*BRANO PROPOSTO:*
══════════
Proprio a questo resoconto di Erodoto, dobbiamo l'erronea denominazione di "Araba Fenice". Ovidio, nelle Metamorfosi, ci narra della fenice, uccello che giunto alla veneranda età di 500 anni, termine ultimo della vita concessagli, depone le sua membra in un nido di incenso e cannella costruito in cima ad una palma o a una una quercia, e spira. Dal suo corpo nasce poi un'altra fenice che, divenuta adulta, trasportò il nido nel tempio di Iperione, il Titano padre del dio Sole..
Ovidio dice:
« ... si ciba non di frutta o di fiori, ma di incenso e resine odorose. Dopo aver vissuto 500 anni, con le fronde di una quercia si costruisce un nido sulla sommità di una palma, ci ammonticchia cannella, spigonardo e mirra, e ci s'abbandona sopra, morendo, esalando il suo ultimo respiro fra gli aromi. Dal corpo del genitore esce una giovane Fenice, destinata a vivere tanto a lungo quanto il suo predecessore. Una volta cresciuta e divenuta abbastanza forte, solleva dall'albero il nido (la sua propria culla, ed il sepolcro del genitore), e lo porta alla città di Eliopoli in Egitto, dove lo deposita nel tempio del Sole. »
Eliopoli, dove i sacerdoti di Ra conservavano gli archivi dei tempi passati. In quest'ottica, la Fenice era il nuovo profeta/messia che "distruggeva" gli antichi testi sacri per far risorgere una nuova Religione dai resti della precedente.
Tacito arricchisce la storia, scrivendo che la giovane fenice solleva il corpo del proprio genitore morto fino a farlo bruciare nell'altare del Sole. Altri scrittori descrivono come la fenice morta si trasformi in un uovo, prima di essere portata verso il Sole.
Il Fisiologo, primo bestiario cristiano, cita il favoloso uccello:
« IX) La fenice
C'è un altro volatile che è detto fenice.
Nostro Signore Gesù Cristo ha le sua figura, e dice nel Vangelo:
«Posso deporre la mia anima, per poi riprenderla una seconda volta».
Per queste parole i Giudei si erano scandalizzati e volevano lapidarlo. C'è dunque un uccello, che vive in alcune zone dell'India, detto fenice. Di lui il Fisiologo ha detto che, trascorsi cinquecento anni della sua vita, si dirige verso gli alberi del Libano, e si profuma nuovamente entrambe le ali con diversi aromi. Con alcuni segni si annuncia al sacerdote di Eliopoli nel mese nuovo, Nisan o Adar, cioè nel mese di Famenòth, o di Farmuthì. Dopo che il sacerdote ha avvertito questo segnale, entra e carica l'altare di sarmenti di legno.
══════════
Voci per individuare parole ed elementi:
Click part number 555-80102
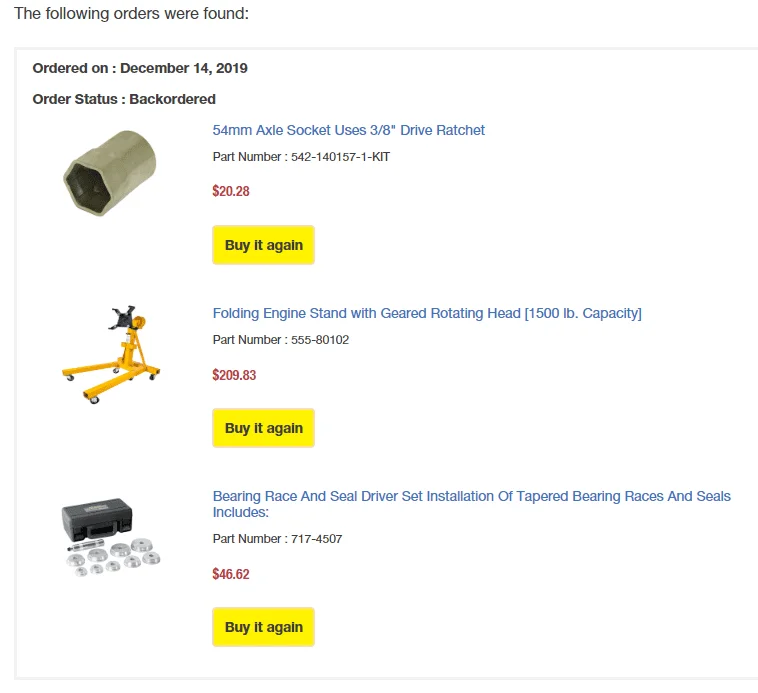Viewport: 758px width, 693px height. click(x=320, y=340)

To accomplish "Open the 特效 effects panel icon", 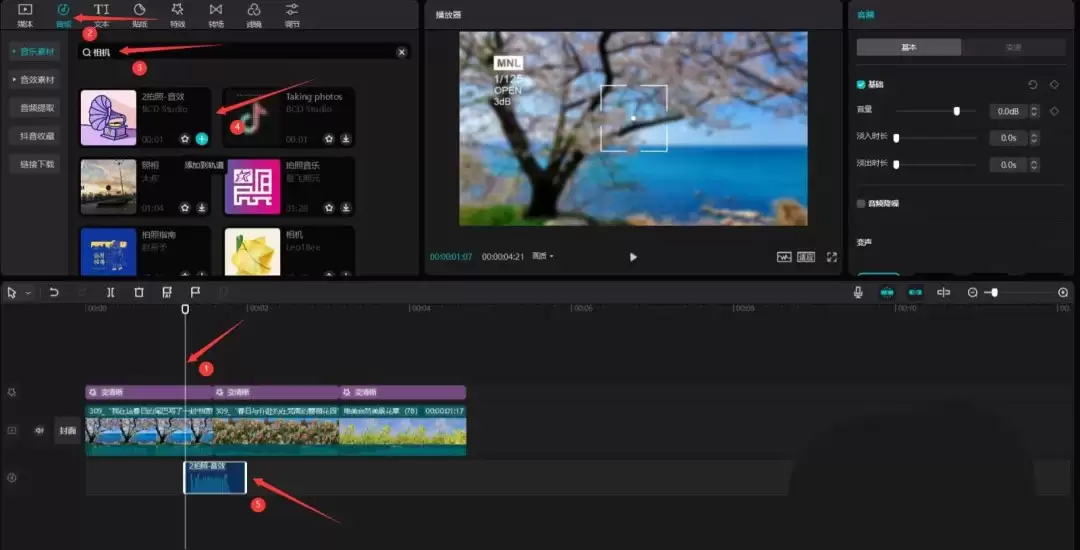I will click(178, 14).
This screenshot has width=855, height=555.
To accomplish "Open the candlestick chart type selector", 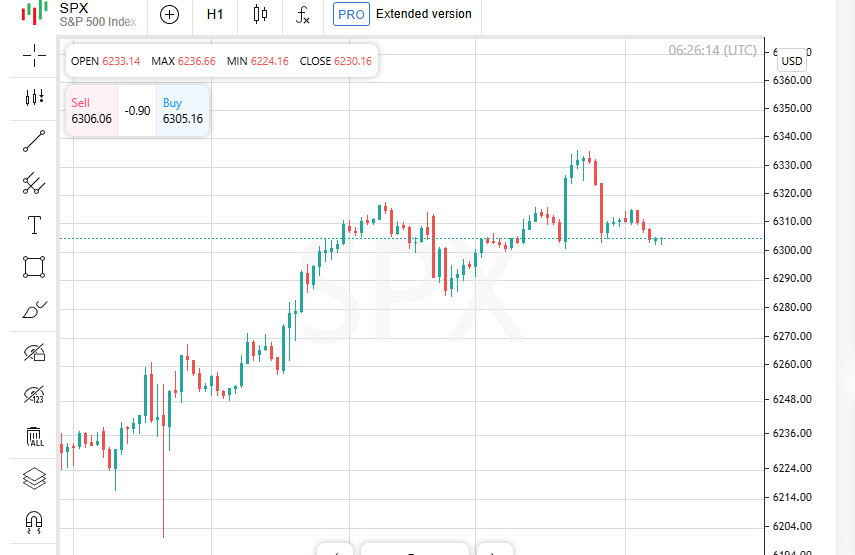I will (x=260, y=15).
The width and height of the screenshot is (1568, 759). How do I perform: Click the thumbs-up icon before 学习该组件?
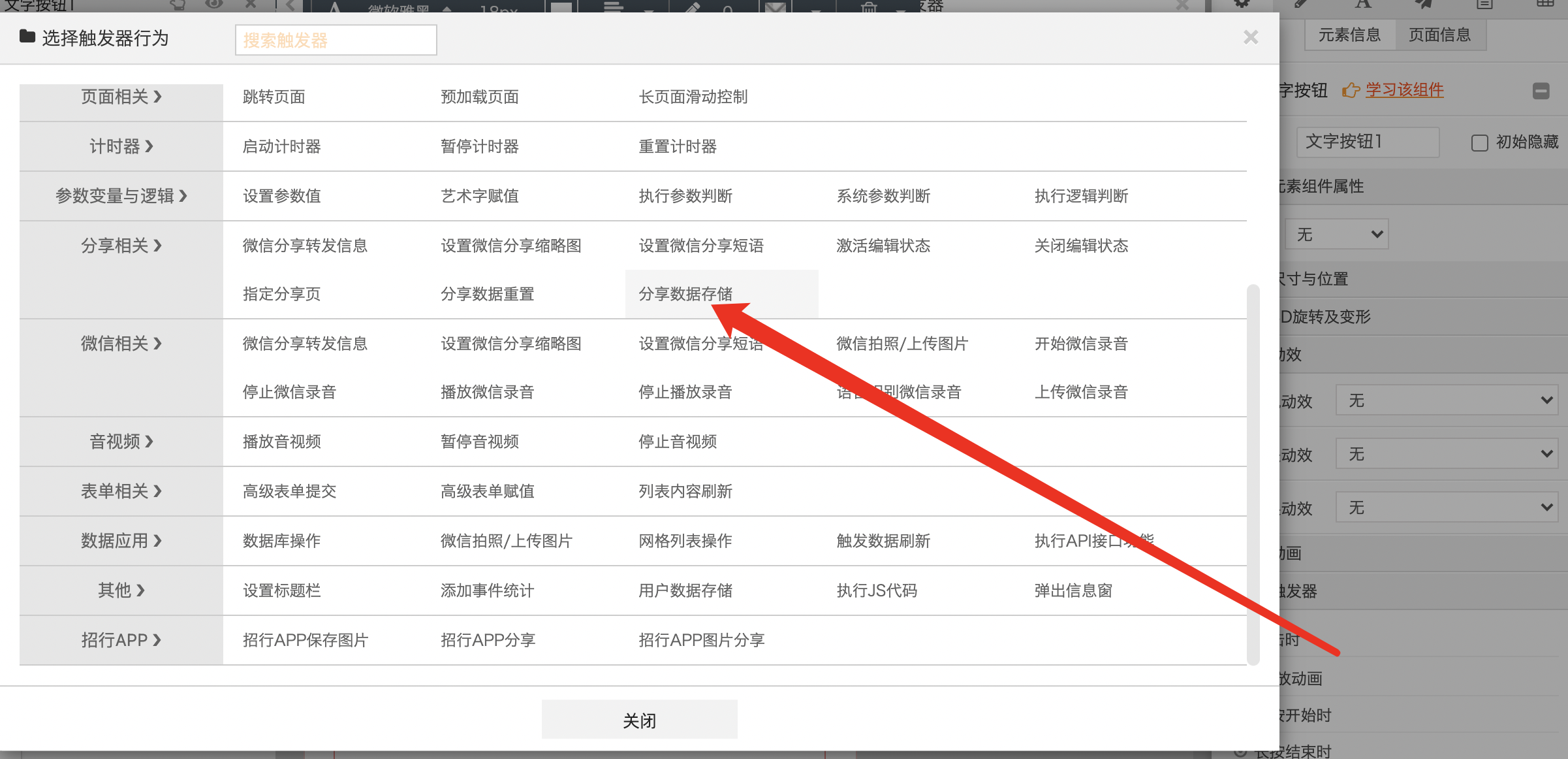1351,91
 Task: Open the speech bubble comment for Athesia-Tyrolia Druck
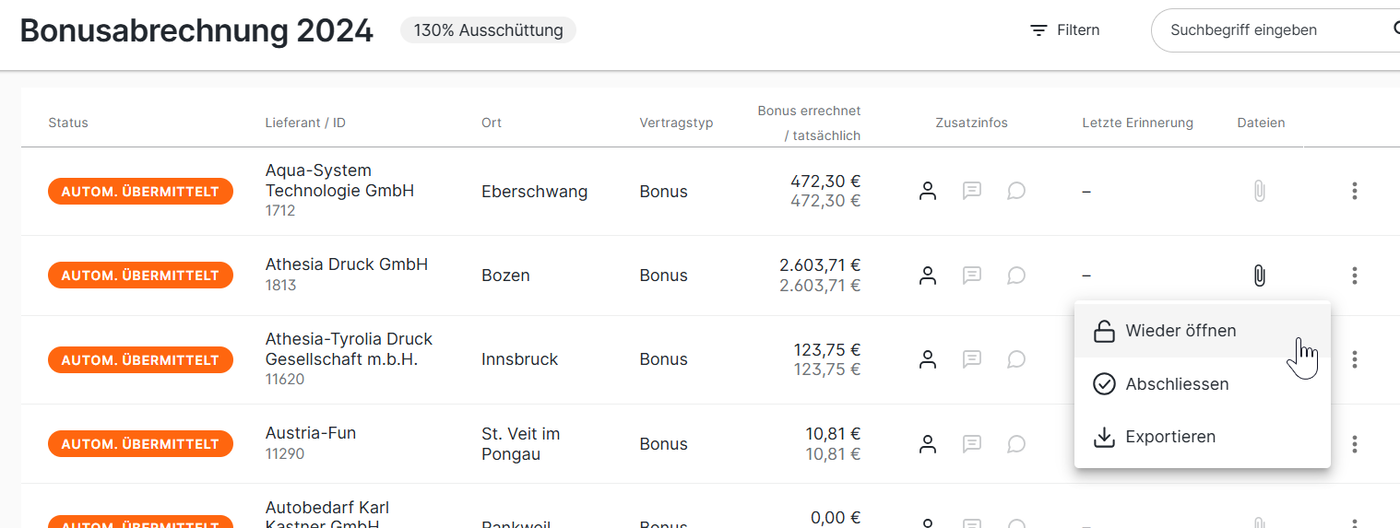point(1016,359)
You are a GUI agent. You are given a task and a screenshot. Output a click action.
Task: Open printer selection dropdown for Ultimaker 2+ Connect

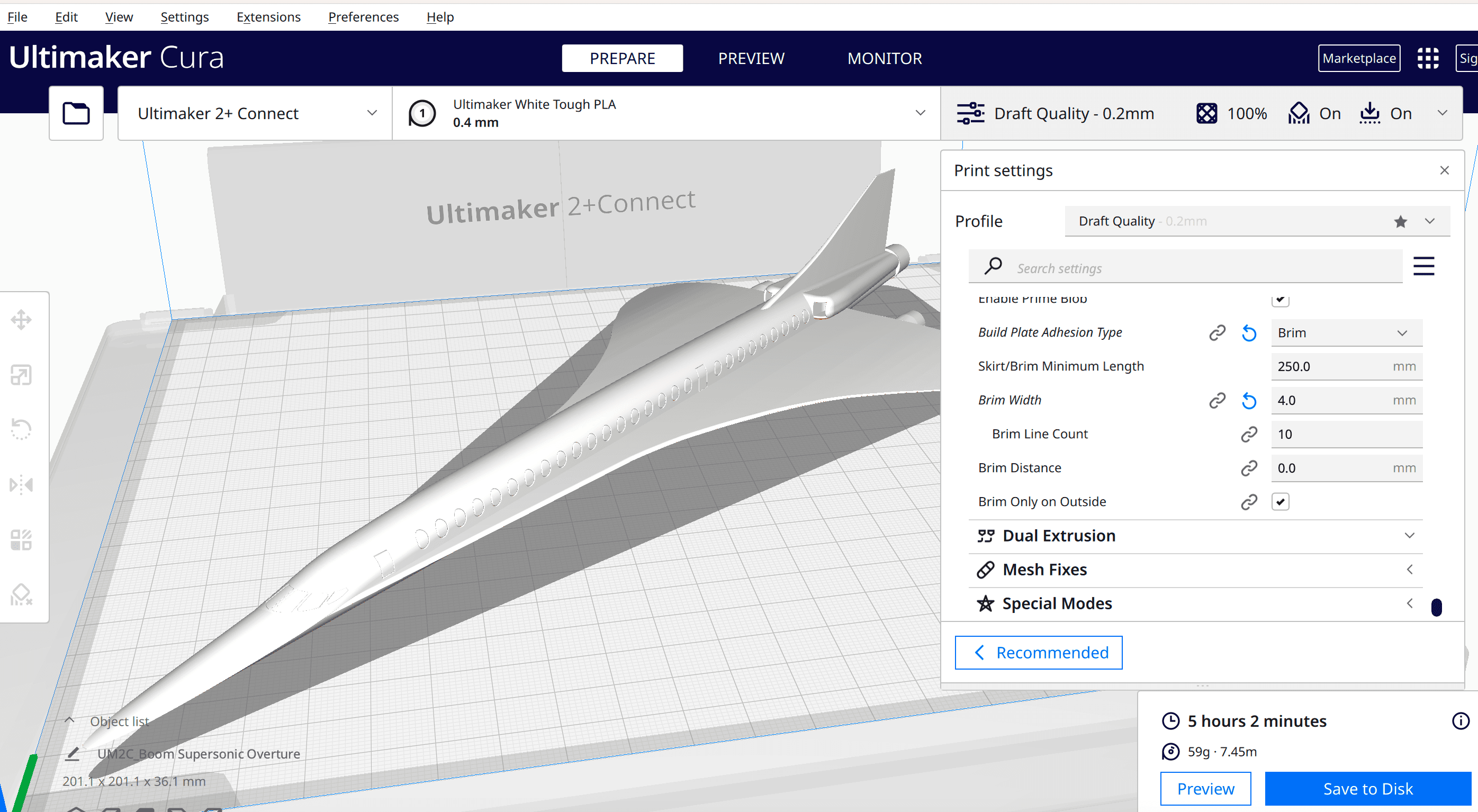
══════════
*SFIDA:* Secondo quanto riportato dal Fisiologo nel brano sulla fenice, per quale motivo i Giudei volevano lapidare Gesù? Lo spieghi in una, due o tre frasi. I dati non hanno alcun legame con il brano sulla fenice.

*SOLUZIONE DELL'ESERCIZIO:* I Giudei volevano lapidarlo perché si erano scandalizzati per le parole che egli pronuncia nel Vangelo: «Posso deporre la mia anima, per poi riprenderla una seconda volta».